The former auditors and underwriters of scandal-plagued Sino-Forest Corp. have lost a bid to try to have what's left of the company cover any damages that result from legal claims against them from burned investors.

In a ruling released Friday, the Ontario Court of Appeal dismissed an appeal launched by auditors Ernst & Young LLP and BDO Ltd. and a long list of Bay Street underwriters.

The challenge was closely watched by bankruptcy lawyers on Bay Street, as it tested recent changes to Canada's insolvency law and was expected to serve as a precedent for other auditors and underwriters involved with companies that collapse.

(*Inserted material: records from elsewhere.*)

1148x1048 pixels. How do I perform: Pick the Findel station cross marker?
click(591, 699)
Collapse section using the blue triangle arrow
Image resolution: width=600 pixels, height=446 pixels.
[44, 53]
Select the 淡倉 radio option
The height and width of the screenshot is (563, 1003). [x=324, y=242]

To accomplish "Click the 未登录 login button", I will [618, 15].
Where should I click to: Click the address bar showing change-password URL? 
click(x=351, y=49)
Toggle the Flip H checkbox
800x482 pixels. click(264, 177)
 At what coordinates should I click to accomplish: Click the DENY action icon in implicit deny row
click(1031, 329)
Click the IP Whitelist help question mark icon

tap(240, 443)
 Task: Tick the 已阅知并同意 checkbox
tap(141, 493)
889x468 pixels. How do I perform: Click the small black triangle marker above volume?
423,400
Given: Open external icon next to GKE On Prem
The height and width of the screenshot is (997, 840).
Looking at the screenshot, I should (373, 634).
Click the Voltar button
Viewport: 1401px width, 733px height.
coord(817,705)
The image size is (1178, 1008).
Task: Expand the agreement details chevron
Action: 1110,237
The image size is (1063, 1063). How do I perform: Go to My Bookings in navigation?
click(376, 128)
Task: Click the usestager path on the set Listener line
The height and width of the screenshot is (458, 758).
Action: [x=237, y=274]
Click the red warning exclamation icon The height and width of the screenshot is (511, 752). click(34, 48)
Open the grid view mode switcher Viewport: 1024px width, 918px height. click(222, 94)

When Sino-Forest collapsed after a short-seller alleged it was a "Ponzi scheme," lawyers for investors in a potential $9-billion class action against the company also targeted its auditors and underwriters, alleging negligence.

The defendants deny the allegations, which have not been proven in court. The lawsuit has not been certified as a class action on behalf of investors.

Sino-Forest's auditors and underwriters all had indemnity clauses in their contracts with the firm that were meant to force Sino-Forest to pay any legal costs or damages they might face as a result of dealings with it.

Sino-Forest, facing probes by the Ontario Securities Commission and the RCMP, sought protection under the Companies' Creditors Arrangements Act earlier this year. It had planned to sell its assets, held by its subsidiaries, to a third party. But a suitable buyer could not be found, and the firm now plans to transfer its remaining assets to its debt holders, who must first vote on the deal. A vote is scheduled for Nov. 29.

In a CCAA, equity interests, or shareholders, are ranked after secured and unsecured creditors, often leaving them with nothing when a company is sold off. And as part of Sino-Forest's restructuring deal, the judge overseeing the process, Mr. Justice Geoffrey Morawetz, ruled that the indemnity claims of Sino-Forest's auditors and underwriters for any damages, but not their legal fees, would be considered equity claims.

That prompted lawyers for auditors and underwriters to go before the appeal court, arguing that recent amendments to the CCAA had been misinterpreted. They argued that their claims were debt, since they were third-party contractors, not shareholders.

But the three-judge appeal panel unanimously ruled that Judge Morawetz was correct, and that under the CCAA, the auditors' and underwriters' claims for any damages they are ordered to pay should be considered equity claims, since they ultimately related to litigation launched by shareholders.

"We see no basis to interfere with the supervising judge's decision to consider whether the appellants' claims were equity claims before the completion of the claims procedure," Friday's decision reads.